# [CONSIGNE ÉCRITE 1]
Indiquez si chacune des affirmations suivantes concorde avec le passage sur les Juifs authentiques, en répondant par oui ou par non et en citant à l'identique les mots du passage qui tranchent : (a) Nathanaël est aperçu sous un olivier ; (b) les Hébreux de l'Exode sont au nombre de six cent mille ; (c) la peur de déplaire à quelques sacristains arrête celui qui écrit.
# [CONSIGNE ÉCRITE 2]
Reprenez le passage sur les Juifs authentiques à la suite de sa dernière phrase et poursuivez-le.

# [TEXTE DU DOCUMENT]
§ §
Tels sont les Juifs, les Juifs authentiques — semblables en tout point à ce Nathanaël aperçu sous l’emblématique figuier, qui faisait dire, malgré tout, à Celui qui s’est appelé la Vérité : « Voici un Israélite véritable, sans déguisement[1] ».

Tels il plut à Dieu de les former à l’origine et tel Il ne craignit pas de se configurer Lui-même, par amour, en tant que Fils d’Abraham selon la chair, passible et mortel.

J’ai trop renoncé depuis longtemps à ne pas déplaire pour être arrêté par la peur de congestionner quelques sacristains fougueux, en disant que Notre Seigneur Jésus-Christ dut porter encore cela comme tout le reste, c’est-à-dire avec une exactitude infinie.

Sans reparler du grand Holocauste qui fut évidemment la « spéculation » la plus audacieuse qu’un Israélite ait jamais conçue, il ne serait pas très-difficile de trouver dans l’extérieur des paroles infiniment aimables et sacrées du Fils de Dieu quelque lien de famille avec l’éternelle pensée judaïque dont bouillonne la Gentilité.

L’Économe infidèle, par exemple, n’est-il pas loué précisément pour sa fraude et l’inéclairable conclusion de Jésus n’est-elle pas le précepte formel de « se faire des amis avec les richesses d’iniquité[2] » ?

C’est, en somme, la traditionnelle recommandation de spolier et de foi-mentir, anciennement notifiée aux six cent mille Hébreux de l’Exode qui s’en allèrent d’Égypte chargés de trésors empruntés pour ne pas les rendre, aidés en cela par le Seigneur même qui les protégea dans leur fuite[3].
§ §
# [DONNÉES FOURNIES]
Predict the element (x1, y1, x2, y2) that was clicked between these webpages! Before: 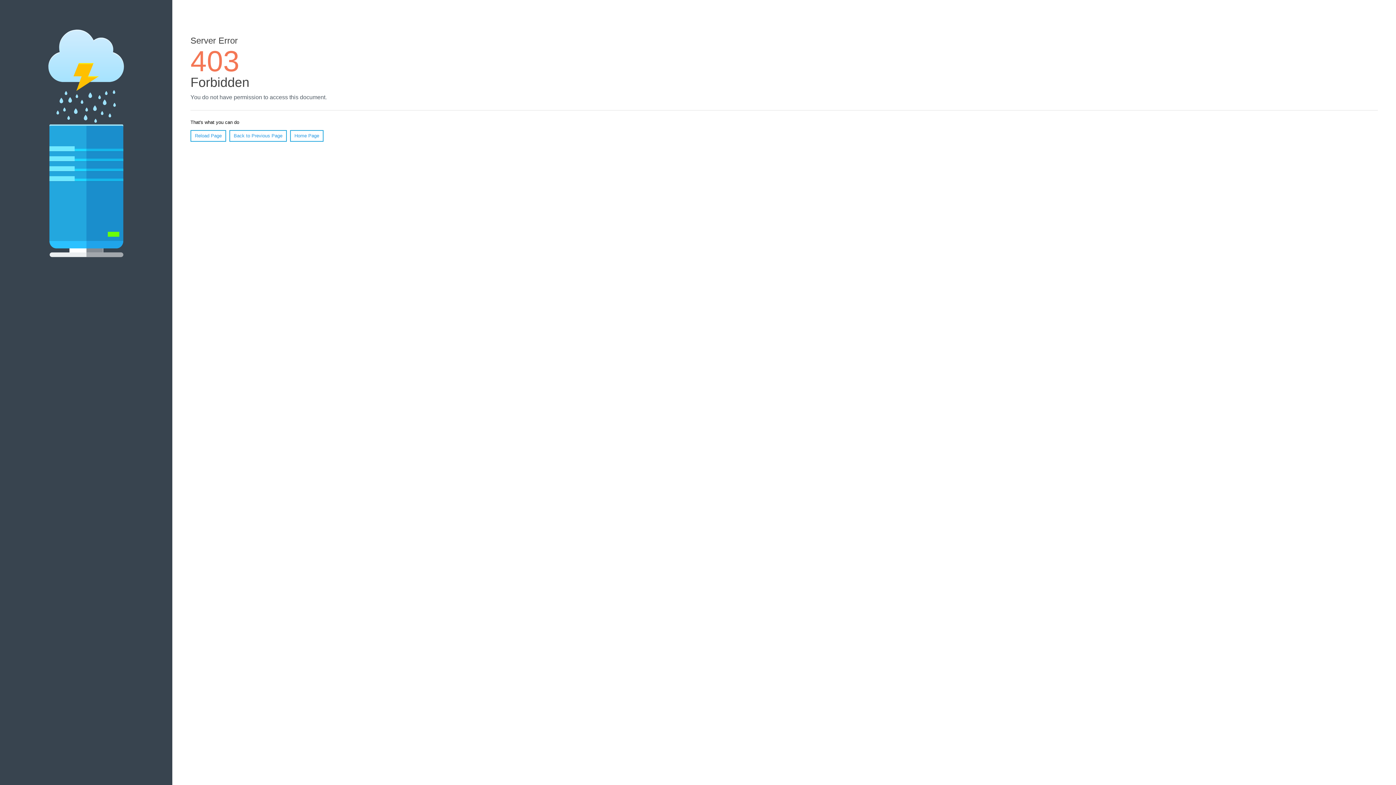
§ §
# [RÉSULTAT 1]
(a) Non : « ce Nathanaël aperçu sous l’emblématique figuier ».
(b) Oui : « aux six cent mille Hébreux de l’Exode ».
(c) Non : « J’ai trop renoncé depuis longtemps à ne pas déplaire pour être arrêté par la peur de congestionner quelques sacristains fougueux ».

# [RÉSULTAT 2]
Identité perpétuelle en la profondeur de ces Textes saints, dont le sens littéral scandalise tant de malfaiteurs et dont la sublime interprétation par les symboles est pour jamais inaccessible à tous les goîtreux.

On croit tomber dans un abîme lorsqu’on songe que le mot : Égypte — Mizraïm en hébreu, — signifie littéralement Angoisse ou Tribulation ; que le premier Joseph, vendu par ses frères, si nettement figuratif du Verbe fait chair et qui fut obéi de tout ce royaume délivré par lui de la famine, « fut nommé en langue égyptienne : Sauveur du monde[4] » ; et que, par conséquent, Jésus lui-même, le « consommateur » ou concentrateur hypostatique des prophéties et des symboles, exclusivement venu de son Père afin de régner sur l’universelle Douleur, ne fit pas autre chose, après tout, quand il s’évada par l’opprobre de son supplice, que d’emporter avec lui les trésors d’angoisse héréditaire et les économies de tribulations qu’il avait empruntés, pour ne les rendre jamais, à tous ceux qui avaient mis leur confiance en lui.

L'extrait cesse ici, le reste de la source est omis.